===== Extract provided

On one front, there has been incredibly positive change. At the beginning of the 2011 college football season, 19 head coaches of color, including 17 African-Americans, led teams at the Football Bowl Subdivision (FBS) schools. This includes six new hires for this season.

Not long ago, there were only six coaches of color and very real threats of Title VII lawsuits by the Black Coaches and Administrators (BCA), which issues an annual hiring report card.

A report released Tuesday by The Institute for Diversity and Ethics in Sport (TIDES) titled “Mild Progress Continues: Assessing Diversity Among Campus and Conference Leaders for Football Bowl Subdivision (FBS) Schools in the 2011-12 Academic Year” addresses the fact that other positions, such as athletic director and conference commissioner, reflect little if any progress.

At the 120 FBS campuses, Whites held 91.2 percent of the 365 campus leadership positions. White men held 84.2 percent of the athletic director positions. Fourteen men of color held athletic director positions. There were no African-American, Latina, Asian or Native American women serving as athletic directors at FBS schools. Of 120 college president positions, 75 percent were held by White males.

“The reason we do this leadership study is because the hiring process in football is something that the president and the athletic director are very involved with. As long as they are overwhelmingly White and male, then progress is going to be slow,” said Dr. Richard Lapchick, director of TIDES and principal author of the report.

Lapchick said he finds the comparison between professional sports—where diversity has skyrocketed over the past five or six years—and college sports embarrassing.

“College sport is the only place diversity has been left behind,” Lapchick noted. “It just doesn’t happen on college campuses the way it should.”

==========

The exercise
According to the passage on diversity in college sports leadership, what percentage of athletic director positions at FBS schools did White men hold?

===== Given entries

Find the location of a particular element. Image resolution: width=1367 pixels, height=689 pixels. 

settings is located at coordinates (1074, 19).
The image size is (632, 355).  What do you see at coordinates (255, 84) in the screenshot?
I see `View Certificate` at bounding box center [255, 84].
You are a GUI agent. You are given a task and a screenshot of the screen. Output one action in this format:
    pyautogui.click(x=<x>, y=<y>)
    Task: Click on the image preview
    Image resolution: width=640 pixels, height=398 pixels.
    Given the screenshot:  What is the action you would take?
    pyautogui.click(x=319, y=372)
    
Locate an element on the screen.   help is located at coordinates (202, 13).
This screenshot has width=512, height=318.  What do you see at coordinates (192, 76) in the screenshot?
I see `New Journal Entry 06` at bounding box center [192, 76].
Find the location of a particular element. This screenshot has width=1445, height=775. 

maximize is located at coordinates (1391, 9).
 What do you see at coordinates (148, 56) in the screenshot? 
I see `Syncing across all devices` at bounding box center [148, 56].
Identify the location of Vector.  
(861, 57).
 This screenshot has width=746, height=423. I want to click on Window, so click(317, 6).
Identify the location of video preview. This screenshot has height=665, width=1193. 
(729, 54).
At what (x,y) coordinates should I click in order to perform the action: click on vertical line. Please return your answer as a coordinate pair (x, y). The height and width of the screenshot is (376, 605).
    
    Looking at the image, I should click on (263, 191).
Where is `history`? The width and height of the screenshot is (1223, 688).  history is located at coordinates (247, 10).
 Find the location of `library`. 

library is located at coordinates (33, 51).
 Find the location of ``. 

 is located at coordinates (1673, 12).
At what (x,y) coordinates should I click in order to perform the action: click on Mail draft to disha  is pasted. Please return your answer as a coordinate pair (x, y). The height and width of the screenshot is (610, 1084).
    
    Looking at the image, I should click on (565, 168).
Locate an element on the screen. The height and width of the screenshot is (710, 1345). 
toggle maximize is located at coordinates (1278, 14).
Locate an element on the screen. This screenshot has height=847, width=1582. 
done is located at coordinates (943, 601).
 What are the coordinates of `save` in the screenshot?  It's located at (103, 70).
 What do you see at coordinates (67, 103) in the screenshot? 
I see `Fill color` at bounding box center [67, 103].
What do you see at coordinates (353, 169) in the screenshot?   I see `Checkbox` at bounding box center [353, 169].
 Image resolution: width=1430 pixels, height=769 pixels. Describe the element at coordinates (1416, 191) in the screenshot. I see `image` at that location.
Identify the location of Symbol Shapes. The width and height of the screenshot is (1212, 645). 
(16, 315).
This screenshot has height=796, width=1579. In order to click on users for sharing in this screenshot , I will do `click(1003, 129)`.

==========

Result for this task
84.2 percent